Copy all of the records below, substituting "Find an element on the screen" for every occurrence of "Locate an element on the screen" and leaving everything else unchanged.

----

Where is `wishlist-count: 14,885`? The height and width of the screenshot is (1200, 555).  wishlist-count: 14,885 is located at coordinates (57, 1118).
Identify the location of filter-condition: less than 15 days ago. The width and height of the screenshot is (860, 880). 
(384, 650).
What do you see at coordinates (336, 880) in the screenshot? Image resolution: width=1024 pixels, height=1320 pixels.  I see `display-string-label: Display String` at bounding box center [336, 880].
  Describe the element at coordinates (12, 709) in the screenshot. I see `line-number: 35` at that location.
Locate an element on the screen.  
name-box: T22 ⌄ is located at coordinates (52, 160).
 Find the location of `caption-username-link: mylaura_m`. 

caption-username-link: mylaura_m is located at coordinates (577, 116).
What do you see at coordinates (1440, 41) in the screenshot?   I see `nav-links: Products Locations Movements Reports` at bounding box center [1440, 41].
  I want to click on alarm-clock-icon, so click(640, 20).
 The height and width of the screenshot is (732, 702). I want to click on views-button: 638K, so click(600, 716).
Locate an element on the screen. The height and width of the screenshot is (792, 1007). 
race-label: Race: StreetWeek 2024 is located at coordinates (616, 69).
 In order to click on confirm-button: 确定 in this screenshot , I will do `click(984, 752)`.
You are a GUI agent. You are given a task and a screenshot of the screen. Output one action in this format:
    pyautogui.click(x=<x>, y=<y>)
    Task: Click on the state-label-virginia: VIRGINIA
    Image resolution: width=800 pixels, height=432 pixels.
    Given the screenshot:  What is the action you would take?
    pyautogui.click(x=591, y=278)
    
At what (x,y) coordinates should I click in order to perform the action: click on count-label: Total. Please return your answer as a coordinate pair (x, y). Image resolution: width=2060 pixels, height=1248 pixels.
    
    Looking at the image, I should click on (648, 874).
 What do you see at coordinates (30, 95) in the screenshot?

----

Result of the exercise -
Where is `wishlist-count: 14,885`? The height and width of the screenshot is (1200, 555).  wishlist-count: 14,885 is located at coordinates (57, 1118).
Identify the location of filter-condition: less than 15 days ago. The width and height of the screenshot is (860, 880). 
(384, 650).
What do you see at coordinates (336, 880) in the screenshot? Image resolution: width=1024 pixels, height=1320 pixels.  I see `display-string-label: Display String` at bounding box center [336, 880].
  Describe the element at coordinates (12, 709) in the screenshot. I see `line-number: 35` at that location.
Find an element on the screen.  
name-box: T22 ⌄ is located at coordinates (52, 160).
 Find the location of `caption-username-link: mylaura_m`. 

caption-username-link: mylaura_m is located at coordinates (577, 116).
What do you see at coordinates (1440, 41) in the screenshot?   I see `nav-links: Products Locations Movements Reports` at bounding box center [1440, 41].
  I want to click on alarm-clock-icon, so click(640, 20).
 The height and width of the screenshot is (732, 702). I want to click on views-button: 638K, so click(600, 716).
Find an element on the screen. The height and width of the screenshot is (792, 1007). 
race-label: Race: StreetWeek 2024 is located at coordinates (616, 69).
 In order to click on confirm-button: 确定 in this screenshot , I will do `click(984, 752)`.
You are a GUI agent. You are given a task and a screenshot of the screen. Output one action in this format:
    pyautogui.click(x=<x>, y=<y>)
    Task: Click on the state-label-virginia: VIRGINIA
    Image resolution: width=800 pixels, height=432 pixels.
    Given the screenshot:  What is the action you would take?
    pyautogui.click(x=591, y=278)
    
At what (x,y) coordinates should I click in order to perform the action: click on count-label: Total. Please return your answer as a coordinate pair (x, y). Image resolution: width=2060 pixels, height=1248 pixels.
    
    Looking at the image, I should click on (648, 874).
 What do you see at coordinates (30, 95) in the screenshot?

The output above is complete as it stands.